_List of tasks:_
(a) Answer these from the hit-counter text:
(i) Which header must be available for the system to collect the domain and page an image was embedded into?
(ii) Which three Nginx values are combined to form the unique request ID?
(iii) How often is the downsampling task set to run?
(b) Pick up the hit-counter text after its final line and carry on writing the Flux downsampling task.

_Source:_
◆ ◆ ◆

Assuming the Referer header is available, the system will then collect which domain + page the image was embedded into.


Cardinality

Because the system records so little information about the requests, there's a strong possibility for simultaneous requests to overwrite one another.

To counter this, the system generates a unique request id based upon Nginx internal information

ngx.var.connection, -- Nginx connection ID
ngx.var.connection_requests, -- how many requests have used this connection
ngx.var.pid -- pid of Nginx

This yields an ID of the form

3316936-1-28791

Whilst this prevents points overwriting one another, it also results in extremely high cardinality within the database.

This identifier should be stripped when downsampling with aggregates


Downsampling

The collected metrics can be downsampled with a simple Flux task

option task = {
    name: "downsample_hitcounter",
    every: 15m,
    offset: 1m,
    concurrency: 1,
}


out_bucket = "websites/analytics"

◆ ◆ ◆

(Click-target data)
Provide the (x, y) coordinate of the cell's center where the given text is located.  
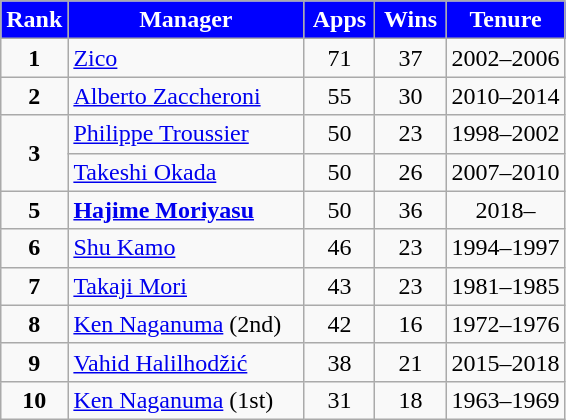
Ken Naganuma (1st) (186, 400)
5 (34, 210)
18 (410, 400)
2007–2010 (506, 172)
1972–1976 (506, 324)
7 (34, 286)
Hajime Moriyasu (186, 210)
2010–2014 (506, 96)
1994–1997 (506, 248)
55 (340, 96)
Vahid Halilhodžić (186, 362)
Zico (186, 58)
2 (34, 96)
8 (34, 324)
Manager (186, 20)
43 (340, 286)
Rank (34, 20)
31 (340, 400)
2002–2006 (506, 58)
42 (340, 324)
36 (410, 210)
1 (34, 58)
21 (410, 362)
26 (410, 172)
1998–2002 (506, 134)
Philippe Troussier (186, 134)
Takaji Mori (186, 286)
3 (34, 153)
1981–1985 (506, 286)
1963–1969 (506, 400)
Takeshi Okada (186, 172)
2015–2018 (506, 362)
Alberto Zaccheroni (186, 96)
Apps (340, 20)
Ken Naganuma (2nd) (186, 324)
37 (410, 58)
38 (340, 362)
Wins (410, 20)
Tenure (506, 20)
9 (34, 362)
Shu Kamo (186, 248)
30 (410, 96)
10 (34, 400)
2018– (506, 210)
46 (340, 248)
6 (34, 248)
71 (340, 58)
16 (410, 324)
Identify which cell holds the provided text, then report its (X, Y) central coordinate. 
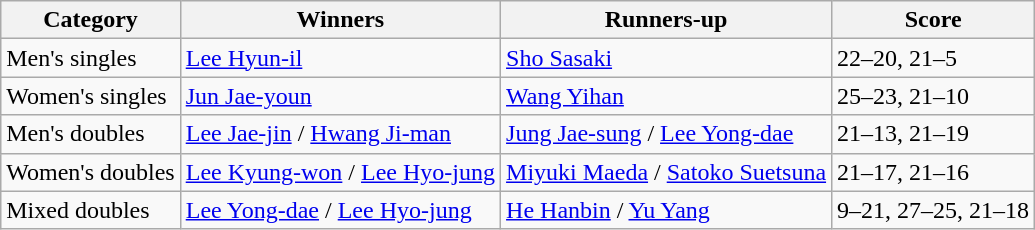
Women's doubles (90, 172)
Miyuki Maeda / Satoko Suetsuna (666, 172)
21–13, 21–19 (934, 134)
Men's doubles (90, 134)
9–21, 27–25, 21–18 (934, 210)
Category (90, 20)
Mixed doubles (90, 210)
25–23, 21–10 (934, 96)
Men's singles (90, 58)
Lee Kyung-won / Lee Hyo-jung (340, 172)
Women's singles (90, 96)
21–17, 21–16 (934, 172)
Lee Hyun-il (340, 58)
Jun Jae-youn (340, 96)
He Hanbin / Yu Yang (666, 210)
Wang Yihan (666, 96)
Jung Jae-sung / Lee Yong-dae (666, 134)
Runners-up (666, 20)
Lee Yong-dae / Lee Hyo-jung (340, 210)
Sho Sasaki (666, 58)
22–20, 21–5 (934, 58)
Lee Jae-jin / Hwang Ji-man (340, 134)
Winners (340, 20)
Score (934, 20)
Find where the given text appears and provide that cell's center as (X, Y) coordinate. 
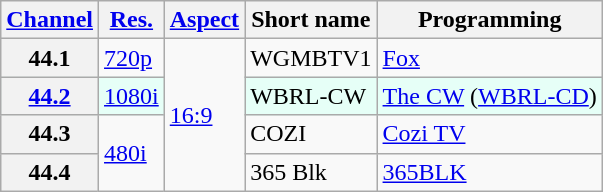
16:9 (204, 115)
Programming (490, 20)
Fox (490, 58)
The CW (WBRL-CD) (490, 96)
480i (132, 153)
WGMBTV1 (311, 58)
WBRL-CW (311, 96)
720p (132, 58)
Channel (50, 20)
365 Blk (311, 172)
Res. (132, 20)
Aspect (204, 20)
44.3 (50, 134)
44.4 (50, 172)
365BLK (490, 172)
Short name (311, 20)
44.2 (50, 96)
1080i (132, 96)
COZI (311, 134)
44.1 (50, 58)
Cozi TV (490, 134)
Search for the cell housing the specified text and yield its [X, Y] center coordinate. 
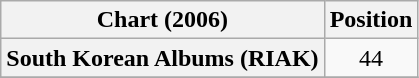
Position [371, 20]
Chart (2006) [162, 20]
South Korean Albums (RIAK) [162, 58]
44 [371, 58]
Return (x, y) of the center of cell containing provided text 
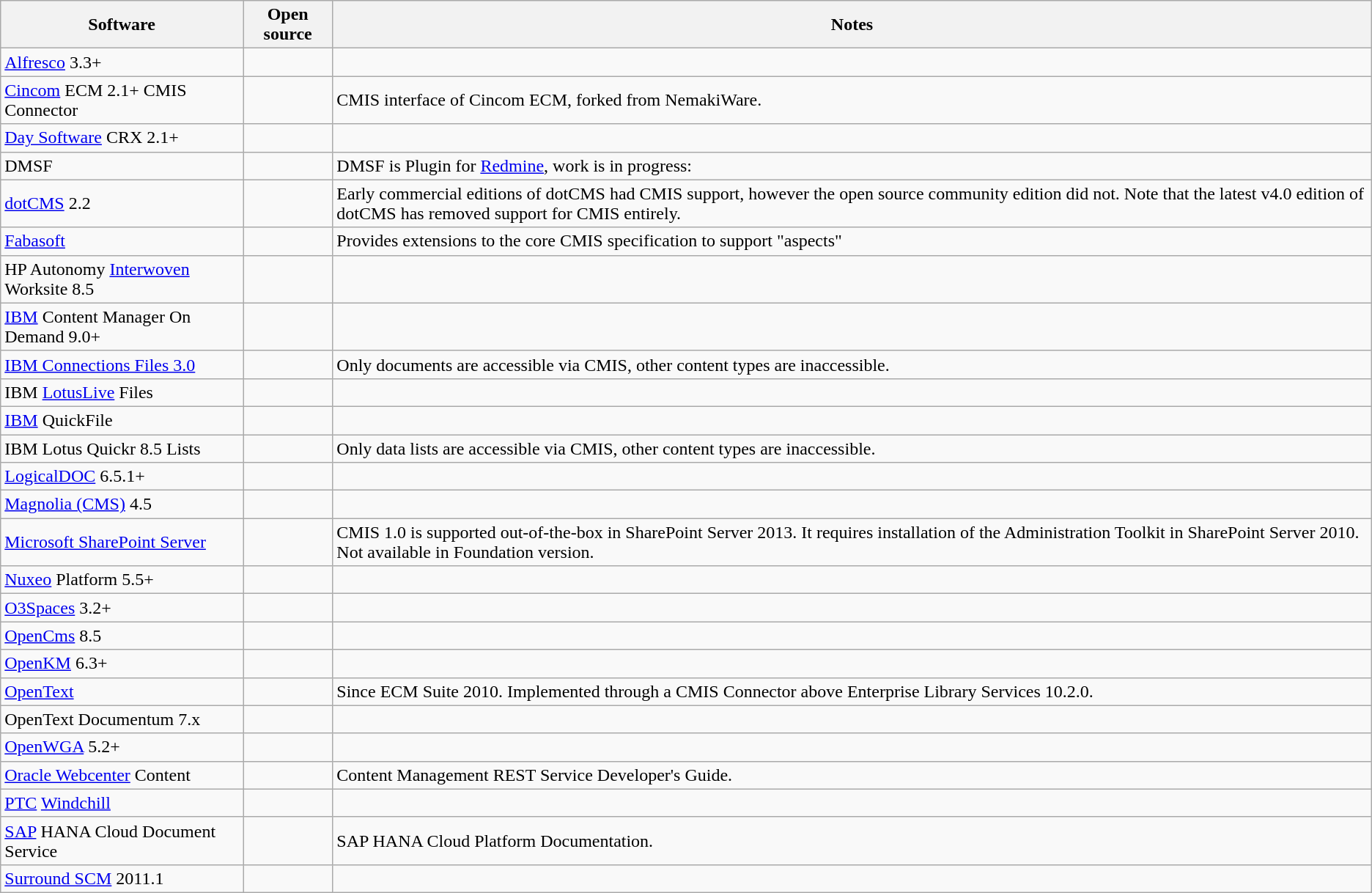
OpenText (122, 691)
CMIS interface of Cincom ECM, forked from NemakiWare. (852, 100)
Microsoft SharePoint Server (122, 542)
Surround SCM 2011.1 (122, 878)
OpenWGA 5.2+ (122, 747)
Oracle Webcenter Content (122, 775)
Cincom ECM 2.1+ CMIS Connector (122, 100)
IBM Lotus Quickr 8.5 Lists (122, 448)
OpenKM 6.3+ (122, 663)
OpenText Documentum 7.x (122, 719)
Fabasoft (122, 241)
OpenCms 8.5 (122, 635)
dotCMS 2.2 (122, 204)
O3Spaces 3.2+ (122, 608)
IBM LotusLive Files (122, 392)
Alfresco 3.3+ (122, 62)
Magnolia (CMS) 4.5 (122, 504)
LogicalDOC 6.5.1+ (122, 476)
IBM Content Manager On Demand 9.0+ (122, 327)
Since ECM Suite 2010. Implemented through a CMIS Connector above Enterprise Library Services 10.2.0. (852, 691)
DMSF (122, 166)
Provides extensions to the core CMIS specification to support "aspects" (852, 241)
Nuxeo Platform 5.5+ (122, 580)
SAP HANA Cloud Platform Documentation. (852, 840)
Only data lists are accessible via CMIS, other content types are inaccessible. (852, 448)
HP Autonomy Interwoven Worksite 8.5 (122, 279)
Day Software CRX 2.1+ (122, 138)
IBM QuickFile (122, 420)
SAP HANA Cloud Document Service (122, 840)
IBM Connections Files 3.0 (122, 364)
DMSF is Plugin for Redmine, work is in progress: (852, 166)
Software (122, 25)
Open source (288, 25)
Content Management REST Service Developer's Guide. (852, 775)
Only documents are accessible via CMIS, other content types are inaccessible. (852, 364)
PTC Windchill (122, 803)
Notes (852, 25)
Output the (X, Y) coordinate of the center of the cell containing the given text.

◆ ◆ ◆

_Answers to the problems:_
(a)
(i) The Referer header.
(ii) The Nginx connection ID (ngx.var.connection), the number of requests that have used the connection (ngx.var.connection_requests), and the Nginx pid (ngx.var.pid).
(iii) Every 15 minutes.

(b)
host="http://192.168.3.84:8086"
token=""

sourcedata = from(bucket: "telegraf/autogen", host: host, token: token)
    |> range(start: -task.every)
    |> filter(fn: (r) => r._measurement == "pf_analytics_test_pixel")
    |> drop(columns: ["sess"])
    |> aggregateWindow(every: 15m, fn: sum)
    |> map(fn: (r) => ({ r with
                _field: "hitcount",
        _measurement: "pf_analytics_pixel"
    }))
    |> drop(columns: ["_start", "_stop", "type"])
    |> to(bucket: out_bucket, host: host, token: token)